DATA TO EXAMINE
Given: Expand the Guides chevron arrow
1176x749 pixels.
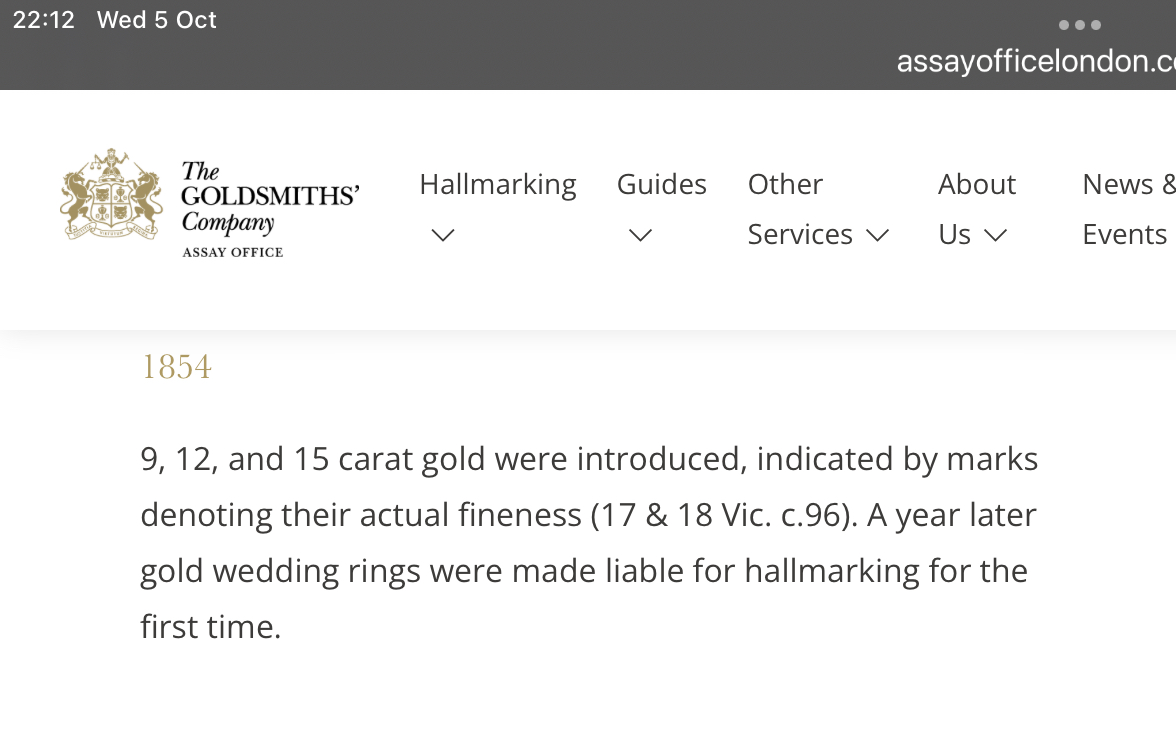Looking at the screenshot, I should (640, 235).
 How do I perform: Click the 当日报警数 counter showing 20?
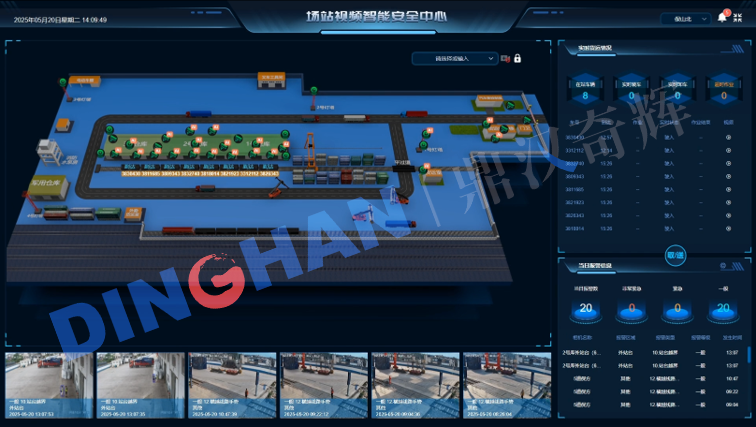(586, 309)
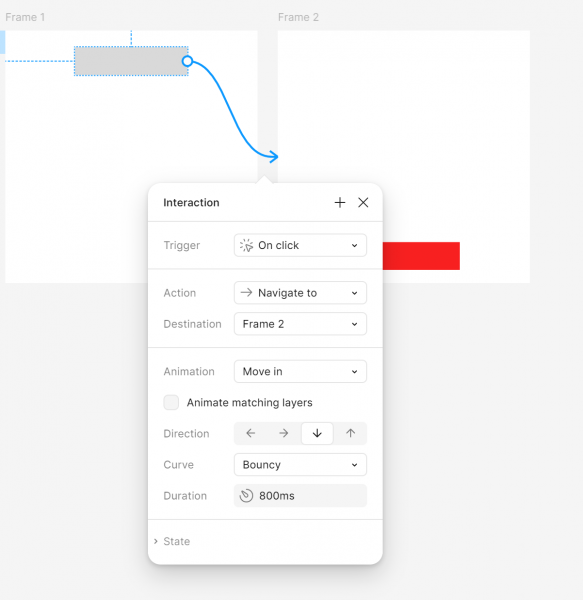The height and width of the screenshot is (600, 583).
Task: Click the duration timer icon
Action: [246, 496]
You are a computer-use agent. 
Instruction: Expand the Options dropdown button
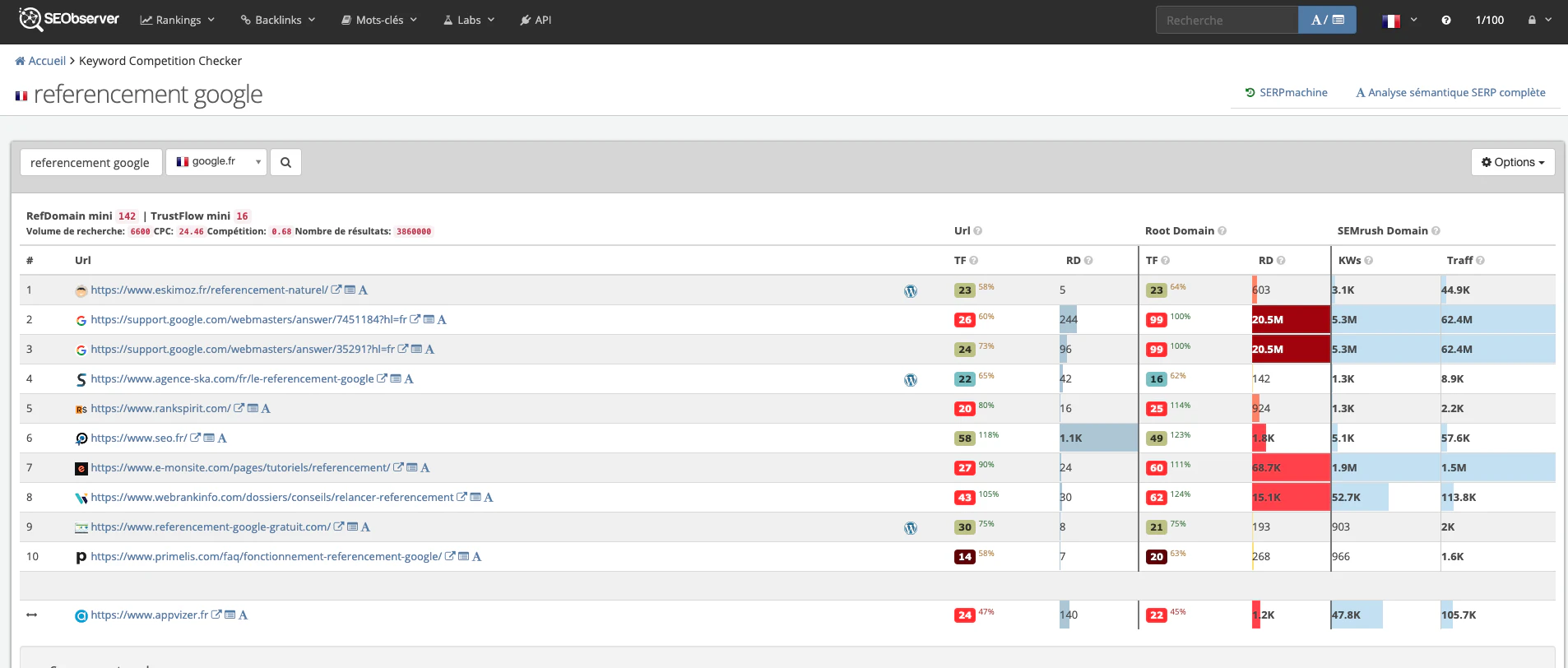(x=1513, y=162)
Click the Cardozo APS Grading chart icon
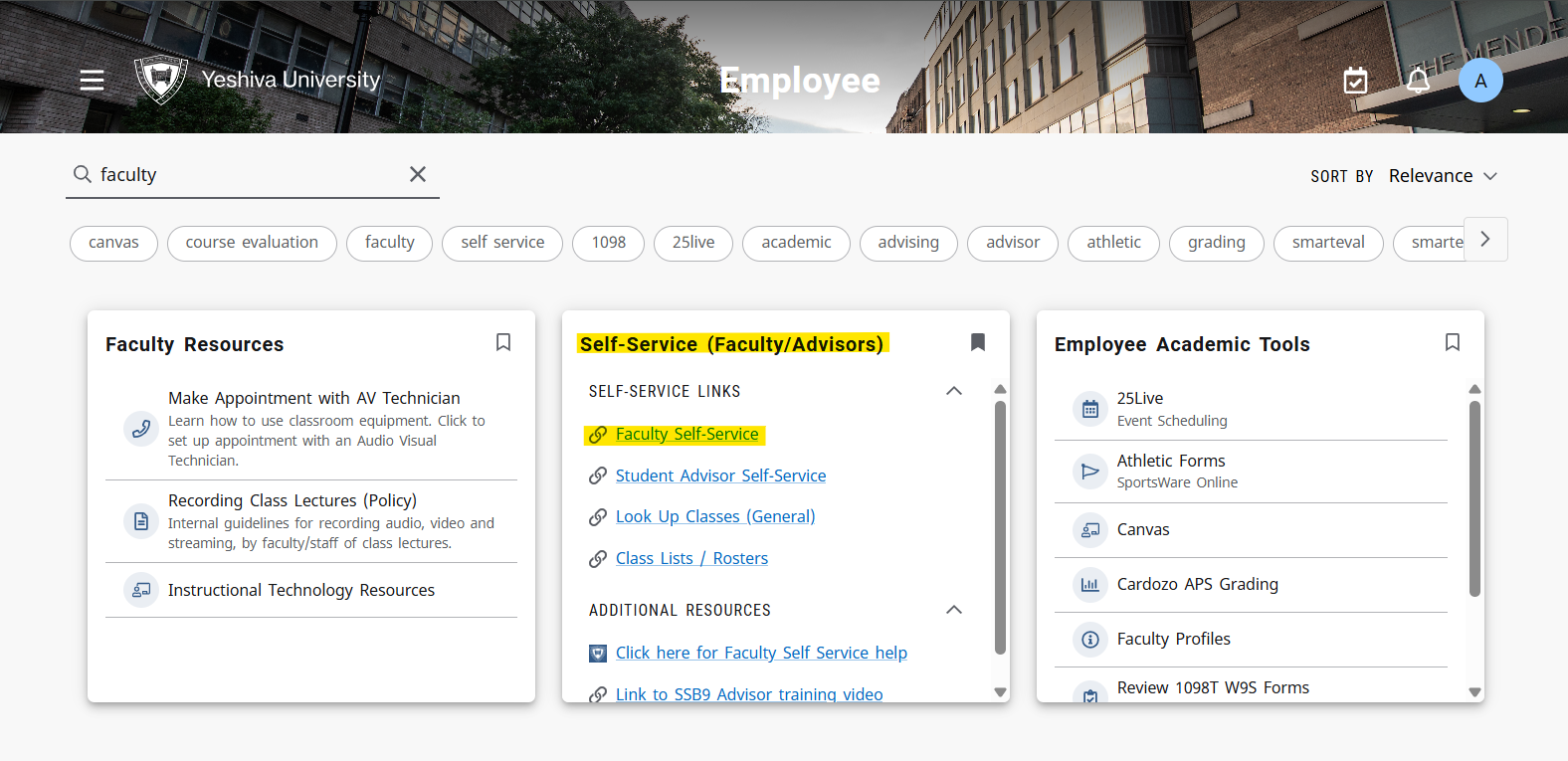This screenshot has height=761, width=1568. click(x=1090, y=585)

TASK OBJECTIVE
Everything in the listing should be repeated exactly except the pictures.

RESPONSE
Given: Expand the Guides chevron arrow
1176x749 pixels.
Looking at the screenshot, I should (640, 235).
 How do I perform: Click the 当日报警数 counter showing 20?
(586, 309)
The height and width of the screenshot is (600, 583).
Task: Click the duration timer icon
Action: [246, 496]
You are a computer-use agent. 
Instruction: Expand the Options dropdown button
(x=1513, y=162)
Click the Cardozo APS Grading chart icon
This screenshot has height=761, width=1568. click(x=1090, y=585)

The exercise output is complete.